Reading passage =>
· · ·
Heel Bursitis Treatment
In diagnosing heel bursitis, physicians will need to physically examine the foot, as well as have a discussion about symptoms and recent physical activity.
They are also likely to request x-rays to get a better look at the heel bone, along with an MRI for clear images of the Achilles tendon to rule out any other possible problems.
When it comes to heel bursitis treatment, most experts will advise starting with conservative approaches before more serious procedures like surgery.
Heel Bursitis Treatment Usually Includes Some of the Following:
1. The RICE Method
The RICE Method (Rest, Ice, Compression, Elevation) is a popular first approach for many injuries and works well for treating the initial symptoms of heel bursitis.
The basics of RICE include Resting the heel injury, using Ice or a cold pack to reduce pain and swelling, wrapping the heel with a Compression bandage, and Elevating the heel above the heart on a pillow or cushion to allow fluid to drain and decrease swelling.
2. Anti-Inflammatory Pain Medications
Over-the-counter, non-steroidal, anti-inflammatory drugs (NSAIDs), such as ibuprofen (Advil) or naproxen (Aleve) should be used as directed to reduce pain and minimize swelling while resting the foot and incorporating the RICE Method.
3. Physical Therapy and Heel Bursitis Exercises
Physical Therapy usually includes a series of heel bursitis exercises for stretching the Achilles tendon to reduce any pressure or impingement on the heel bursa. Other foot and ankle exercises can improve movement and strengthen the muscles and tendons in the surrounding area.
A physical therapist can recommend the best stretching exercises for recovery and also suggest proper footwear to avoid injury in the future.
4. Heel Wedges or Orthotics
Heel Wedges can be purchased online or in stores already sized to fit your foot that lessen heel pain and irritation. Custom Orthotics can be also be made for a more specific fit.
5. EPAT / Shockwave Therapy
Extracorporeal Pulse Activation Technology is commonly known as EPAT Therapy, and is an effective, non-invasive treatment approach to speed up the healing time for many types of injuries like heel bursitis.
EPAT involves delivering impulse pressure waves to damaged or injured soft-tissue in and around the heel, which reduces inflammation, increases blood flow, and helps form new blood vessels.
These pressure waves are sometimes called Shockwaves, or Shockwave Therapy, which is short for Extracorporeal Shock Wave Therapy.
· · ·
Records provided =>
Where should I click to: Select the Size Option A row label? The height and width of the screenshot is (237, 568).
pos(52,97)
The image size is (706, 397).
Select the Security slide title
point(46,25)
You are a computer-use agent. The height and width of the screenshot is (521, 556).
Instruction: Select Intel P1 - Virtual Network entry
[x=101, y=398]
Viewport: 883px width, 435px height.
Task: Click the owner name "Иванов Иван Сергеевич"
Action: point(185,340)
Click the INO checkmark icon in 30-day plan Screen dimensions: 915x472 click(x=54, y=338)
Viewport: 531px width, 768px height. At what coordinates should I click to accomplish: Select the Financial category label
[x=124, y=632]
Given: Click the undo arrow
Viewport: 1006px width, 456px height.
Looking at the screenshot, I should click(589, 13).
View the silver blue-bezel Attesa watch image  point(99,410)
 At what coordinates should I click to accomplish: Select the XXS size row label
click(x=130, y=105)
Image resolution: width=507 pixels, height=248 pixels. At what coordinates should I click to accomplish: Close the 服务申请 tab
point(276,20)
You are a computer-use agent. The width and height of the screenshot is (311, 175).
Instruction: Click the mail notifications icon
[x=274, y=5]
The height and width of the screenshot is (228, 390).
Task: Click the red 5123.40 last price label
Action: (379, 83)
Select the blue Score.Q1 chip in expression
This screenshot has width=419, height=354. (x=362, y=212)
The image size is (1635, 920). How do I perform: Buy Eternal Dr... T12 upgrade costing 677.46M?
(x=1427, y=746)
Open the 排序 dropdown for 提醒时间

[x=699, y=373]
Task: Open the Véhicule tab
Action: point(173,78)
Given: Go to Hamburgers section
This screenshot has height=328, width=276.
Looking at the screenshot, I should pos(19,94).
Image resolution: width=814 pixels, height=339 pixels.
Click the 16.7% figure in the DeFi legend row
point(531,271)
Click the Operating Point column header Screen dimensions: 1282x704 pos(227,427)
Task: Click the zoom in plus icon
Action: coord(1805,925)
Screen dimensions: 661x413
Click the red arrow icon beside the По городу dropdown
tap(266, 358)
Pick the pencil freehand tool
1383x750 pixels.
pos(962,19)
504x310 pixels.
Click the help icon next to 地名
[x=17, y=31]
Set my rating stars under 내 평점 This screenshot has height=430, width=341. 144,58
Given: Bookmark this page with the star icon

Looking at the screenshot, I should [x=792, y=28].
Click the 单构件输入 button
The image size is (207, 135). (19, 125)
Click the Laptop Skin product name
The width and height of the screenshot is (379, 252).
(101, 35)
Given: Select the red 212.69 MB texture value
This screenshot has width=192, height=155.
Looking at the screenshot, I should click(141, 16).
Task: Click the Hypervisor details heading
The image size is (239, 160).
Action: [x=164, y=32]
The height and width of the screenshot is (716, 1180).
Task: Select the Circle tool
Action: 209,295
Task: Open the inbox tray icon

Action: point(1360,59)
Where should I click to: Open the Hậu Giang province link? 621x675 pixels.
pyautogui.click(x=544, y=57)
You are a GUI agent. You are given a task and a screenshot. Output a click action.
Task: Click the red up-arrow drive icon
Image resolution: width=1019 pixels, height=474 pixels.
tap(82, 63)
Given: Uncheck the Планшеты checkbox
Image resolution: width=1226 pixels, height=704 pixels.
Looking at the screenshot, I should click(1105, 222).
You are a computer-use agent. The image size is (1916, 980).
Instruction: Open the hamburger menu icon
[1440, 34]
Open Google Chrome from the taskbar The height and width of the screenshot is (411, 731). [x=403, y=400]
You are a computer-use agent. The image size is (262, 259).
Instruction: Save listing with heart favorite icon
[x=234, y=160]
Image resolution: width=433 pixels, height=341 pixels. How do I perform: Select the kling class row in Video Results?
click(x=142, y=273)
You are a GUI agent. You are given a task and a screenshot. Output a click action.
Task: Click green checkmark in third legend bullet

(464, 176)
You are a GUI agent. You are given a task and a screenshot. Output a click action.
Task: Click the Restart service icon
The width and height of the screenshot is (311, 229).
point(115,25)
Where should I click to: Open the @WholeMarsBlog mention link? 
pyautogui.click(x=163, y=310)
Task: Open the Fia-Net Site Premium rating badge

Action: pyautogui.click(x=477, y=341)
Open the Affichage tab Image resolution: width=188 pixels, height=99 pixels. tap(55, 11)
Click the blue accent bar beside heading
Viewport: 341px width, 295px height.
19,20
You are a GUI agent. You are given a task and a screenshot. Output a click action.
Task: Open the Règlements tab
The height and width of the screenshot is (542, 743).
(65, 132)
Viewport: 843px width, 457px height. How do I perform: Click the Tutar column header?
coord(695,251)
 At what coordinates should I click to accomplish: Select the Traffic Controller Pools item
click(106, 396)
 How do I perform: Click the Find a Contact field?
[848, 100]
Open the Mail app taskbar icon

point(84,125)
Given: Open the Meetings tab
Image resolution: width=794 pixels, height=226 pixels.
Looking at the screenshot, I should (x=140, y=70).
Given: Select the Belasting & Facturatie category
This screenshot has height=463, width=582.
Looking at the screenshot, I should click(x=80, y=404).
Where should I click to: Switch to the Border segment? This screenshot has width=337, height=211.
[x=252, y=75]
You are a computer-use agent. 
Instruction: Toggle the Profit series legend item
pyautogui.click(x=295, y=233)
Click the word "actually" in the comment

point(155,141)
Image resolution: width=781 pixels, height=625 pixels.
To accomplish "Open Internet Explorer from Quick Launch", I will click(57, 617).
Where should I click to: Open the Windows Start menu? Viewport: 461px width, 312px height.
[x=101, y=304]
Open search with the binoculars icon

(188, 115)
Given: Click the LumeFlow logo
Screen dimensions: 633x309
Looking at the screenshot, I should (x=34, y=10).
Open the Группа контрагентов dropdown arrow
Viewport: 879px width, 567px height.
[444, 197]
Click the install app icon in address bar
· · ·
Task set =>
(1) According to the heel bursitis text, what do the letters in the RICE Method stand for?
(2) Transcribe the heel bursitis text, beginning at the words "5. EPAT / Shockwave" and stopping after "Shock Wave Therapy.".
Rely on the heel bursitis text alone, not the listing.

List of solutions =>
(1) Rest, Ice, Compression, Elevation.

(2)
5. EPAT / Shockwave Therapy
Extracorporeal Pulse Activation Technology is commonly known as EPAT Therapy, and is an effective, non-invasive treatment approach to speed up the healing time for many types of injuries like heel bursitis.
EPAT involves delivering impulse pressure waves to damaged or injured soft-tissue in and around the heel, which reduces inflammation, increases blood flow, and helps form new blood vessels.
These pressure waves are sometimes called Shockwaves, or Shockwave Therapy, which is short for Extracorporeal Shock Wave Therapy.